Normalement, ça prend quelques mois ou même quelques années pour préparer une longue course comme ça, mais le volume d’entraînement que j’ai fait cette année me donne une très bonne base, ajoute Kretz. Ce sera la première compétition que je fais avec un vélo de contre-la-montre, alors je n’ai pas de repères et je ne m’attends à rien. J’ai hâte de voir ce que je pourrai faire sur ces distances. Mais physiologiquement, plus c’est long, mieux c’est pour moi.

La compétition de Daytona ne bouleverse pas son plan d’entraînement pour la prochaine saison, puisqu’il était déjà prévu qu’elle travaille en endurance.

J’ai conclu mon année sportive au début du mois d’octobre dans la meilleure forme de ma carrière dans les trois sports, ajoute Kretz. C’est excitant pour la suite et j’ai hâte de pouvoir dépenser ce que j’ai mis en banque lors d’une compétition et de montrer mes gains acquis pendant la pandémie.

Un ressourcement dans le désert

Tant qu’à se rendre aux États-Unis pour une compétition et de devoir s’isoler en quarantaine à son retour au pays, Amélie Kretz a fait d’une pierre deux coups.

Elle s’est installée pour quelques semaines à Tucson, en Arizona, où elle restera probablement jusqu’aux Fêtes. Avec sa compatriote Joanna Brown et l’Américaine Chelsea Burns, elle a loué une maison et profite du temps sec pour accumuler les heures d’entraînement.

L’athlète consacre de 25 à 27 heures à son sport chaque semaine. Elle est aussi inscrite à trois cours. Kretz étudie en thérapie du sport à l’Université Concordia, mais commence à penser à la médecine, une fois sa carrière sportive internationale terminée.

Ça fait plusieurs années que je n’ai pas été en mesure de suivre trois cours en même temps, raconte-t-elle. Suivre les cours à distance me permet d’avancer mon bac. Je suis en fin de session, alors ça m’occupe beaucoup. L’entraînement me permet d’avoir des pauses d’études et les cours me donnent des pauses d’entraînement. Ça fonctionne très bien.

Après la compétition du 6 décembre, la suite est moins claire.

Elle court sur une piste cyclable.

Amélie Kretz à l'entraînement en Arizona

Photo : Courtoisie/Amélie Kretz

Amélie Kretz ne sait pas encore concrètement de quoi aura l’air sa prochaine saison. Pour l’instant, le Canada n’a qu’une place de sécurisée dans le volet féminin du triathlon pour les Jeux de Tokyo en juillet prochain. Elle aimerait bien en ajouter une deuxième, ce qui la placerait en très bonne position pour représenter le pays de nouveau.

En 2016, aux Jeux de Rio, Kretz avait pris le 34e rang. Elle ignore toutefois avec précision quelles sont les étapes qui lui permettront de se qualifier pour Tokyo. Elle s’attend toutefois à revenir s’entraîner en Arizona cet hiver. Il y aura peut-être quelques courses en début de saison en Océanie, la logistique pour y participer pourrait être très complexe en raison des protocoles sanitaires.

C’est difficile de planifier les prochains mois, parce qu’on n’a pas beaucoup d’informations pour les courses tant de la Fédération internationale de triathlon que de la Fédération canadienne, admet l’athlète de 27 ans. Mon but, c’est d’être au sommet de ma forme en mars pour tenter de me qualifier pour les Jeux.

Seule certitude, Amélie Kretz compte rentrer à Montréal pour les Fêtes.

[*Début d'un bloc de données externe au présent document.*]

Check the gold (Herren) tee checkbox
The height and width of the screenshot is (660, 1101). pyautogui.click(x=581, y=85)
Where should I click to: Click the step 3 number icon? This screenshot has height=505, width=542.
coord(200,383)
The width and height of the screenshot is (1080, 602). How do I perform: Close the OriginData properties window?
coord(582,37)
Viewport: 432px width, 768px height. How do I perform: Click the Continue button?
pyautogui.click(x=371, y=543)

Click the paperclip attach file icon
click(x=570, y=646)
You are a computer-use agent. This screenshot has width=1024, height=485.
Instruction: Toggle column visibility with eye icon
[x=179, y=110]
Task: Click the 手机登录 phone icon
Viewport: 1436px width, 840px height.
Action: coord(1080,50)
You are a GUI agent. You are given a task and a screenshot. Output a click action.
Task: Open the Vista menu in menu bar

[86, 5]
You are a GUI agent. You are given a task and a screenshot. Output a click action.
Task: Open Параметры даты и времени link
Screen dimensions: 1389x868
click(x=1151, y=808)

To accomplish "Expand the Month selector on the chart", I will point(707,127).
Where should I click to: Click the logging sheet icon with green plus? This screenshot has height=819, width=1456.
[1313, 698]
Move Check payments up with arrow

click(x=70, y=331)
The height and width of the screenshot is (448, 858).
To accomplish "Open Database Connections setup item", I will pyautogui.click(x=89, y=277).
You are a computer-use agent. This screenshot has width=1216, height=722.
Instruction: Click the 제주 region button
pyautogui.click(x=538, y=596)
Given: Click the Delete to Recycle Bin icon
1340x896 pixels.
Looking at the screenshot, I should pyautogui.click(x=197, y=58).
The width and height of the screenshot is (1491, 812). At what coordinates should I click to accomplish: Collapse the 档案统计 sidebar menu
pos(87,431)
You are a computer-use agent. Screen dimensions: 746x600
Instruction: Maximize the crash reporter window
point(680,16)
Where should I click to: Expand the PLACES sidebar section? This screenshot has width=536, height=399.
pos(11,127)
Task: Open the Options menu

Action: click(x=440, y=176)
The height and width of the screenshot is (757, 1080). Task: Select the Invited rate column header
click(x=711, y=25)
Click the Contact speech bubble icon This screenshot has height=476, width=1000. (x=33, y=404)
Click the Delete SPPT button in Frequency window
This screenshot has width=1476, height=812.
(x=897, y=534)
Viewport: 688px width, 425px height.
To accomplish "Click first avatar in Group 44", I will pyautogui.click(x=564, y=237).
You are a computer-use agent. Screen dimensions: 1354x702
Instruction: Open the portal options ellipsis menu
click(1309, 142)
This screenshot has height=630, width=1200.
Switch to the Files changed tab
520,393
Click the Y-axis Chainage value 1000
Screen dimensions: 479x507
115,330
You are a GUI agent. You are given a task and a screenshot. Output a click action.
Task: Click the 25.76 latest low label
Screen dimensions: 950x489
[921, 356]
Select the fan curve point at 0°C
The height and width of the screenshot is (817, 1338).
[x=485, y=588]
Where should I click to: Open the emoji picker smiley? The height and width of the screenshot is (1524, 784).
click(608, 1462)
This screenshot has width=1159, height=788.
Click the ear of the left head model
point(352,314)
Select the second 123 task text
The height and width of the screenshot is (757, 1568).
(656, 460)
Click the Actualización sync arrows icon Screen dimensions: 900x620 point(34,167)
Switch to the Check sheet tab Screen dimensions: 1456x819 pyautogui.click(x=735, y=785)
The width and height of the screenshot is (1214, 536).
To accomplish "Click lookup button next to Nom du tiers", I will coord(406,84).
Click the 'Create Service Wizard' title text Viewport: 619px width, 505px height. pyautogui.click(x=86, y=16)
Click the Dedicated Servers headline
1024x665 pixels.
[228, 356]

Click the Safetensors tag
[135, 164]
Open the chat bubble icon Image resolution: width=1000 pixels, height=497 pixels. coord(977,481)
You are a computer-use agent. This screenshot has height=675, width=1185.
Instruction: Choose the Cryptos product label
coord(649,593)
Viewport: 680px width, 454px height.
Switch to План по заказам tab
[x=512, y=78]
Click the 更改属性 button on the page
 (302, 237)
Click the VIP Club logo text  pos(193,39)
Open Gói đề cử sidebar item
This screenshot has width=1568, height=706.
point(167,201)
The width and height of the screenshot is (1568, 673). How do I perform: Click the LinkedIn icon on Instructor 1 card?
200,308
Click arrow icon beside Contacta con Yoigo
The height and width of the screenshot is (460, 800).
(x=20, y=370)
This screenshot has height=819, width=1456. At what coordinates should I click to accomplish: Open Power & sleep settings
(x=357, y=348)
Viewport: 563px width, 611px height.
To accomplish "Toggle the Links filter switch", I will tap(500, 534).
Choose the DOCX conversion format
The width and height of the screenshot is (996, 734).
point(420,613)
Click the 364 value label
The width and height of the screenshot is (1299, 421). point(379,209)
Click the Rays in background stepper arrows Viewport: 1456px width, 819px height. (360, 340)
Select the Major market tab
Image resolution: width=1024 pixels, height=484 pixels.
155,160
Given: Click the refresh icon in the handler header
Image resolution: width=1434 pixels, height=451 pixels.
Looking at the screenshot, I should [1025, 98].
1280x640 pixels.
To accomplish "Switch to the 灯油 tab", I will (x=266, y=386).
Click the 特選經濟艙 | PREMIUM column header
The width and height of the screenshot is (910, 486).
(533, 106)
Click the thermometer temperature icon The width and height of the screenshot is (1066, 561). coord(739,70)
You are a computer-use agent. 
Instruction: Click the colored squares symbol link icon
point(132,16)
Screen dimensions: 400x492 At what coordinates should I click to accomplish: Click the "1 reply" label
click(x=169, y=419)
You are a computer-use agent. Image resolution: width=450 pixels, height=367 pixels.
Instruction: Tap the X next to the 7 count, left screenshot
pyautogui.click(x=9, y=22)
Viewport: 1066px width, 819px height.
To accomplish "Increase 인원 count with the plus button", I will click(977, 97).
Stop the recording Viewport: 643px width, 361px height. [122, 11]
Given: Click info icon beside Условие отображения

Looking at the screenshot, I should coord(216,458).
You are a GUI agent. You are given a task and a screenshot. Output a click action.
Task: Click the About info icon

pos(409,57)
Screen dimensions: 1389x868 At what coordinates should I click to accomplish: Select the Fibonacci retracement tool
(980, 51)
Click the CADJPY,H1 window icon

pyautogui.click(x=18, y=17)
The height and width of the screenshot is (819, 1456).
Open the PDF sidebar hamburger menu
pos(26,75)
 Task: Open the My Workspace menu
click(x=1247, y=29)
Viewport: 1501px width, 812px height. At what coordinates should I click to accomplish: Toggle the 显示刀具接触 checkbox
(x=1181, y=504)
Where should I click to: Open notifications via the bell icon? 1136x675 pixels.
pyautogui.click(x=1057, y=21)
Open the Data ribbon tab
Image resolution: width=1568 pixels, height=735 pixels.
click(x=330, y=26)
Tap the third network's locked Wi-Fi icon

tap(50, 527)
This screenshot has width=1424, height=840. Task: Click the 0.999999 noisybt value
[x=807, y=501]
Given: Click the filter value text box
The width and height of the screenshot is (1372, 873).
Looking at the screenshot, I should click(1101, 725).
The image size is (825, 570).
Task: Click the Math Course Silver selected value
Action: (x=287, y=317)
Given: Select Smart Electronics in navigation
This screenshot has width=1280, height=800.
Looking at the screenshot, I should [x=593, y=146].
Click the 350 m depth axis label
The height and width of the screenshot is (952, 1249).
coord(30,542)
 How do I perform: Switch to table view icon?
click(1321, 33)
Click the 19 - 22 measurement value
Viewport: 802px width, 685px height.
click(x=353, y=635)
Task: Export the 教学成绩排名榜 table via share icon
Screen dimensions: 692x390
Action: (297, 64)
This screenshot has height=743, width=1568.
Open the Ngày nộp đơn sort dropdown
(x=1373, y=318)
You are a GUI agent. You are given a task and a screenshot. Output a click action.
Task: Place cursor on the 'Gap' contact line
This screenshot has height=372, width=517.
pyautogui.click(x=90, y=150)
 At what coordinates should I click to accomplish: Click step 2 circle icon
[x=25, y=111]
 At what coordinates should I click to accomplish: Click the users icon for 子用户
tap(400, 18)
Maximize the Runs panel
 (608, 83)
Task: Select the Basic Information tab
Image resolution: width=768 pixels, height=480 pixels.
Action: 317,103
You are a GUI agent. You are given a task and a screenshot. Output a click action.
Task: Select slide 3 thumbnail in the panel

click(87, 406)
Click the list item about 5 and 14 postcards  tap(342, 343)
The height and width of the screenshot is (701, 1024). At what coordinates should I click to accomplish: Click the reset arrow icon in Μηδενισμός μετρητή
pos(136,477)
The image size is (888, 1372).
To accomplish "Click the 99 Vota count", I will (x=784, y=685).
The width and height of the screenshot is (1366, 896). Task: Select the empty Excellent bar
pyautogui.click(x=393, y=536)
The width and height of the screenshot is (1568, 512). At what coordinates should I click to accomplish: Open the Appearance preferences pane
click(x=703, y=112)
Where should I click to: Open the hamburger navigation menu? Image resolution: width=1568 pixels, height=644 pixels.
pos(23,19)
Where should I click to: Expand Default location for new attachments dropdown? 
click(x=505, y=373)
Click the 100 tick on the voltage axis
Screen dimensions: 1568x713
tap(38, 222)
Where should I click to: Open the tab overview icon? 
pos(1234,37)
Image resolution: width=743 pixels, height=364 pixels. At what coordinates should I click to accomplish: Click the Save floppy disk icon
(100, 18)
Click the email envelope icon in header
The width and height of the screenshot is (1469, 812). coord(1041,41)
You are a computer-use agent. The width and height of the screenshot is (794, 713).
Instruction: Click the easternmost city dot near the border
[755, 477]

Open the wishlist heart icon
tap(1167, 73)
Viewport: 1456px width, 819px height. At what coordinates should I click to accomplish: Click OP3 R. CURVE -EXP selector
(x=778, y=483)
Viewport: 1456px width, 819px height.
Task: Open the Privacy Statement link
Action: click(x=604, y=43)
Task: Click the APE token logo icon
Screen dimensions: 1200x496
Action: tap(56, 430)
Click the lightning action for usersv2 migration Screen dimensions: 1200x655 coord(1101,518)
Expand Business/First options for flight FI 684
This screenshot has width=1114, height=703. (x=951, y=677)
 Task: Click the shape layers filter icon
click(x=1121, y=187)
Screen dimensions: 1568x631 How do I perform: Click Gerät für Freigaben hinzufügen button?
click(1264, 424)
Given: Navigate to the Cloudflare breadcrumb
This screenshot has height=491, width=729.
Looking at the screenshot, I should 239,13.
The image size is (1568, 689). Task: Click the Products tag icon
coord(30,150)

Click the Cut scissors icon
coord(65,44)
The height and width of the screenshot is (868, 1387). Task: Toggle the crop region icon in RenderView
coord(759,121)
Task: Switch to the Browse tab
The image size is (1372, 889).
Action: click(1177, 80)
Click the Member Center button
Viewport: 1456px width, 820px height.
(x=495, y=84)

Elle a déjà demandé à ses parents de préparer, dans le garage, la piscine qu’elle utilisait au printemps pour s’entraîner, question que l’eau ne soit pas trop froide à son retour.

Une quarantaine pendant les Fêtes, c’est déjà plate, et ce serait encore pire dans l’eau froide. Chaque petite victoire compte en 2020.